Govt Debt and Liabilities May Support Gold and Silver Prices

OWNx TeamMoney & Financial Technology Leave a Comment

When we think of cities that are struggling with debt, we tend to to look at Detroit, Chicago, and some of the larger cities in California. However the problem extends across the nation and into nearly every major metropolitan area, including Dallas, where the economy seems to be relatively strong. This widespread combination of debt and underfunded liabilities represents a significant factor in the looming debt crisis that threatens the financial system. And it could be a major catalyst for rising gold prices in the years to come.

“What is happening in Dallas is an extreme example of what’s happening in many other places around the country. Elected officials promised workers solid pensions years ago, on the basis of wishful thinking rather than realistic expectations.” Dallas Stares Down a Texas Sized Threat of Bankruptcy

And therein lies the rub. After the financial crisis of 2008, investment markets have not been the same. The models used to calculate returns on pension investments were not reworked to reflect the new reality of low or zero interest rates. Instead, funding models continued to project returns of 7 to 8% per year. The gap between those projected funds and reality is now coming home to roost.

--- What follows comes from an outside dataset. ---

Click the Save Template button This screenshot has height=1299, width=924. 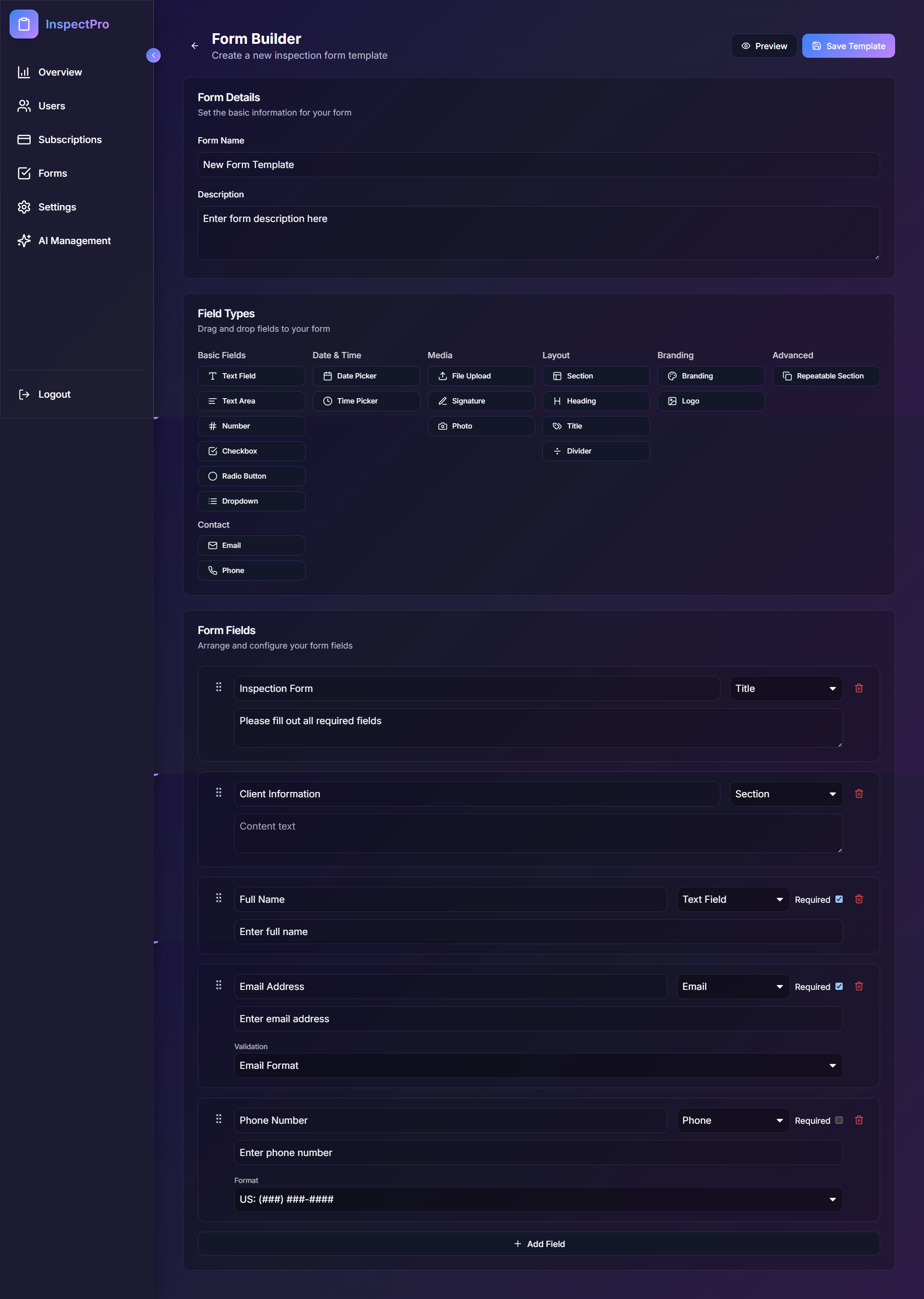point(848,46)
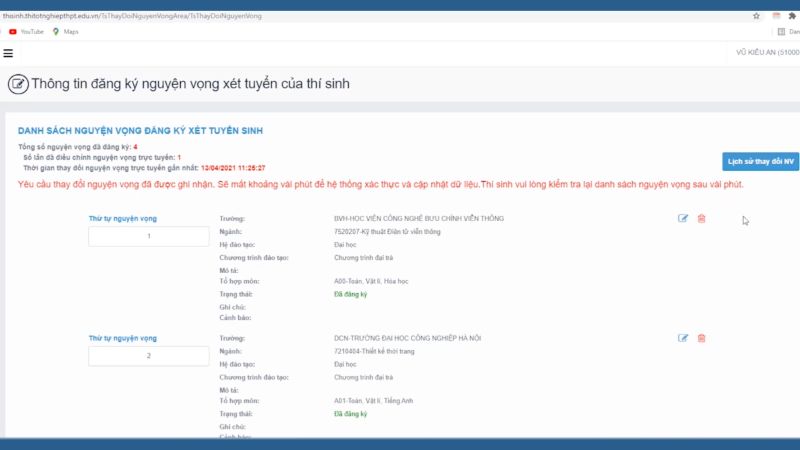Click the BVH-Học viện Công nghệ Bưu chính school name
The width and height of the screenshot is (800, 450).
pos(419,218)
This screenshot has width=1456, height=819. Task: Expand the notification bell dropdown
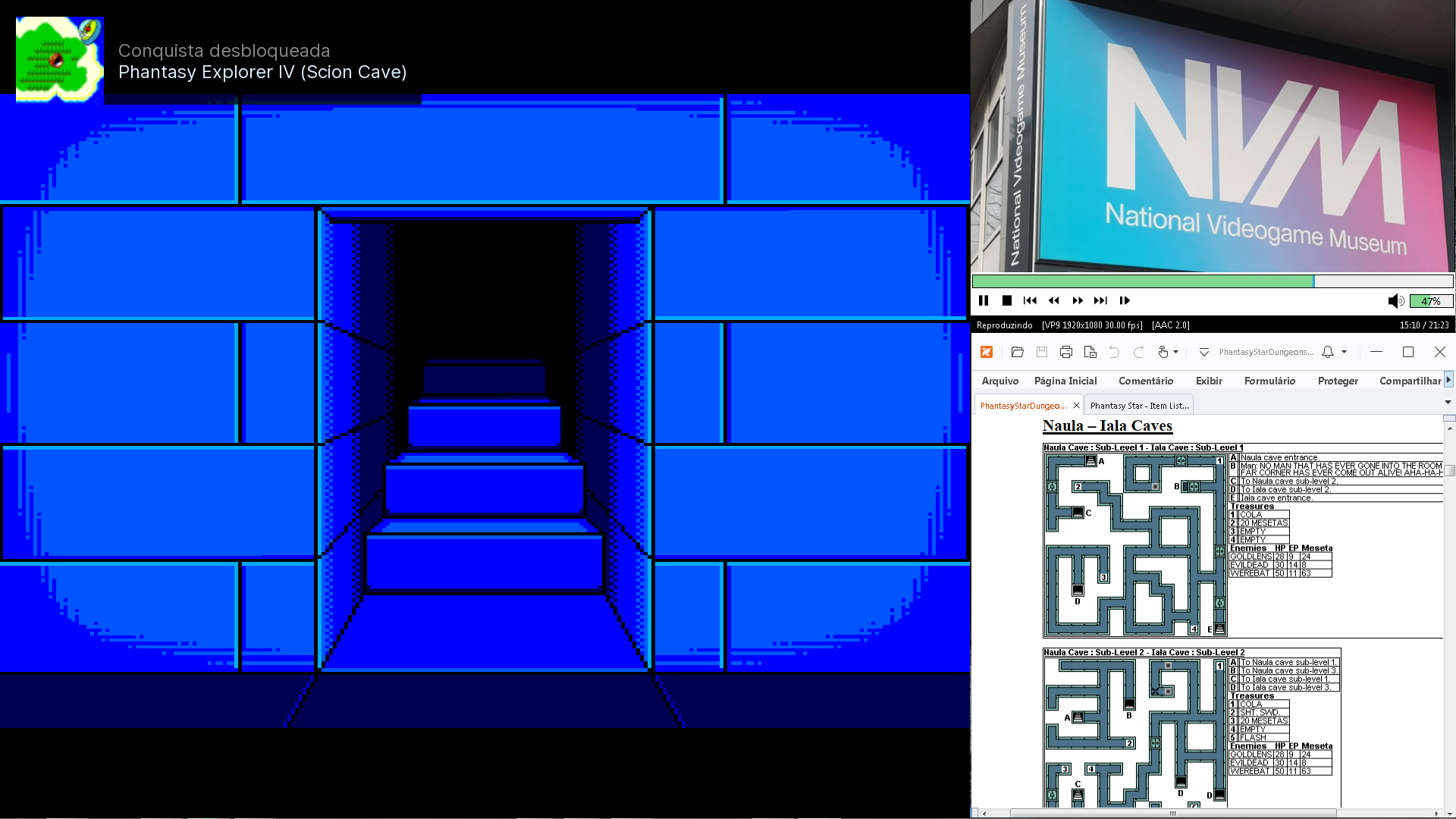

The impact of a widespread pension crisis on the global financial system should not be underestimated. It has taken several years, but the reality of the degree to which pension funds are in deficit is now becoming evident. We do not know the creative ways which governments and central banks will address this problem. We can be reasonably certain however, that whatever they do will interject volatility into the markets at some point in the not-too-distant future. That is when gold and silver prices could begin a sustained advance as they once again act as a hedge against financial system instability.

Exactly when that begins nobody knows. But the table is set for it.